Nelson Mandela Bay overrun with grass and weeds due to payment dispute with contractors
Overgrown grass and weeds along traffic islands and verges as well as tree branches blocking road signs have become the scenery for Nelson Mandela Bay motorists travelling past most of the more than 1,500 open spaces in the metro.
The state of the Bay’s roadways stems from grass cutters contracted to the Nelson Mandela Bay municipality downing tools as a result of price adjustment disputes.
Negotiations between the contractors and the metro have reached a stalemate, with the service providers claiming the city’s proposed increase is simply not enough.
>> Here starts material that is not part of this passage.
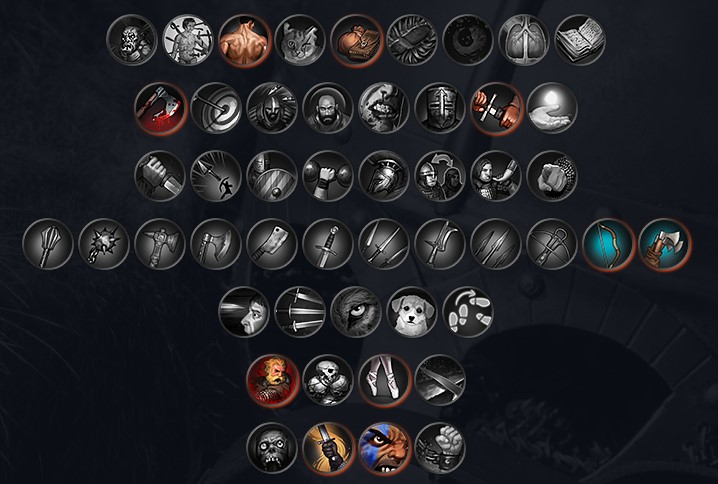The height and width of the screenshot is (484, 718).
Task: Click the dumbbell lifting perk icon
Action: pos(328,176)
It was unclear at the time of publication what the exact proposed increase was.
The metro’s public health department as well as budget and treasury met on Monday to discuss the amount requested by the contractors.
“The companies complained to the department of public health about the city’s proposed increase,” a city insider, who did not want to be named, said.
“The contractors have a problem with the increase proposed by the city.
“They feel it’s not enough and now we’ve reached a deadlock.
“The service providers downed tools on the basis that they can’t accept the increase because they feel it’s not worth it.”
In July 2021, the metro awarded nine companies a three-year contract worth R58m, which came to an end in 2023.
Port Elizabeth Metro B&B Association chair Shena Wilmot said she had raised the issue of overgrown grass with every municipal official who was willing to listen.
“For tourism to flourish in this city, there are three things that aren’t negotiable — safety, a clean city and regular maintenance,” Wilmot said.
“It’s the municipality’s responsibility to maintain our city and unfortunately it falls short.
“Our city is looking very tired and needs a lot of TLC and unfortunately we don’t see a lot of that happening.”
Ward 51 councillor Roelf Basson said he had received a number of complaints from residents but said work had started in earnest.
“They have started cutting grass in the area and have done all the entrance roads already.
“They’re doing rough cutting at the moment.
“There’s progress but it’s not satisfactory.
“Beggars can’t be choosers.
“I’ve been begging since October to get grass to look decent for the festive season but nothing was done up until January 8,” Basson said.
Ward 2 councillor Renaldo Gouws said contractors had not been paid by the city for two to three months but the issue had been resolved last week.
“The contractors refused to work until the municipality settled its arrears.
“I believe it was settled last week and work started but there’s a huge backlog.”
Gouws said that because of the backlog, he had noticed a trend of workers doing “rough cuts” instead of clean cuts.
“Residents have been understanding but are still upset because their rates and taxes haven’t been doing what they’re paying for as the municipality hasn’t been delivering on its end of the deal,” Gouws said.
Municipal spokesperson Mthubanzi Mniki said the city had a grass-cutting contract in place but delays were due to supply chain management disagreements that emanated from the price adjustments.
“The general rate of inflation and other related factors increased. A contractor’s costs were likely to change.
“Within a contract, there is a supply chain process that looks at this matter.
“This has led to a serious backlog ... and we are trying our level best to catch up,” he said.